►

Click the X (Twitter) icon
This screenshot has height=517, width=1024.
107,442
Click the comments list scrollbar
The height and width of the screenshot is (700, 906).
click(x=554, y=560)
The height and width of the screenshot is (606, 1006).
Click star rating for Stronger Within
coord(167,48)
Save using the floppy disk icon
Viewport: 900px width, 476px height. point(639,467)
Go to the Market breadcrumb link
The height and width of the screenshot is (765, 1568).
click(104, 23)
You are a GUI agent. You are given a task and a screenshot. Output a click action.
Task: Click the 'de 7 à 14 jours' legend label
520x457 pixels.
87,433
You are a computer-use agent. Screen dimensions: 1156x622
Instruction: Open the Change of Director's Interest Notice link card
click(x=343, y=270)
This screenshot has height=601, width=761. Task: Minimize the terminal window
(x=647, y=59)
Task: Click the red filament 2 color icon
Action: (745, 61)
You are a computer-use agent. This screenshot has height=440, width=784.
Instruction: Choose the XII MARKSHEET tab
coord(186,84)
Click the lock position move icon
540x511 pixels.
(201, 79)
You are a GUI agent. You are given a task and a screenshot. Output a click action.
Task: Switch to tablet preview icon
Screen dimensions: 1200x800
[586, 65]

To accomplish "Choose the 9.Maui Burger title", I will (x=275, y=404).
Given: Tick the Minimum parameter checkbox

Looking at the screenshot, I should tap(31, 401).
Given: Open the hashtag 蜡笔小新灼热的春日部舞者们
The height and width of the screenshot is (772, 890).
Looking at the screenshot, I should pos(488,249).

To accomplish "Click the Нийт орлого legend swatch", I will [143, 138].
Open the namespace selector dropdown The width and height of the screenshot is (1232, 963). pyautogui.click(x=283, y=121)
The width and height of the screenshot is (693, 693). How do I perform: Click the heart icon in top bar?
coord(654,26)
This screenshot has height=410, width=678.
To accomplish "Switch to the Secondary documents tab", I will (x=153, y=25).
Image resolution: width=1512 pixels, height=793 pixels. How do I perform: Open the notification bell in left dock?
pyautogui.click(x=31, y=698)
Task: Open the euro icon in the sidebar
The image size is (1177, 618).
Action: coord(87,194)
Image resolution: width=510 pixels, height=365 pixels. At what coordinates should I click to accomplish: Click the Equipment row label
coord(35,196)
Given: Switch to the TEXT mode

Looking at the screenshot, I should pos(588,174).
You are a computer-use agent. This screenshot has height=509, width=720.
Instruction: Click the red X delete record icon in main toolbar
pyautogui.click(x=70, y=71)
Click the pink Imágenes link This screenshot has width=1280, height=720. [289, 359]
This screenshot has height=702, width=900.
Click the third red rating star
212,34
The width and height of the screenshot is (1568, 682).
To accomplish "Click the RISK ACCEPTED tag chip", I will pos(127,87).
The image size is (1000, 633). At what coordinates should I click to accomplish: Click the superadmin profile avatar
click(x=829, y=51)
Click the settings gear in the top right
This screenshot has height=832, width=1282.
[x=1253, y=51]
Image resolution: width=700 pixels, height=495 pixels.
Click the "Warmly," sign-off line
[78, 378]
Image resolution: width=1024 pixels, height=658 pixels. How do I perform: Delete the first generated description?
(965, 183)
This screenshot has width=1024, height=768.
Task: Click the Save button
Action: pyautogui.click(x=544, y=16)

◄

▶ _ACTIVITY_
Your task is to transcribe, with no changes, only the lines of the listing above that lie between the line holding "Instruction: Choose the XII MARKSHEET tab" and the line holding "Open the namespace", inclusive.

▶ _RESPONSE_
Instruction: Choose the XII MARKSHEET tab
coord(186,84)
Click the lock position move icon
540x511 pixels.
(201, 79)
You are a GUI agent. You are given a task and a screenshot. Output a click action.
Task: Switch to tablet preview icon
Screen dimensions: 1200x800
[586, 65]

To accomplish "Choose the 9.Maui Burger title", I will (x=275, y=404).
Given: Tick the Minimum parameter checkbox

Looking at the screenshot, I should tap(31, 401).
Given: Open the hashtag 蜡笔小新灼热的春日部舞者们
The height and width of the screenshot is (772, 890).
Looking at the screenshot, I should pos(488,249).

To accomplish "Click the Нийт орлого legend swatch", I will [143, 138].
Open the namespace selector dropdown The width and height of the screenshot is (1232, 963). pyautogui.click(x=283, y=121)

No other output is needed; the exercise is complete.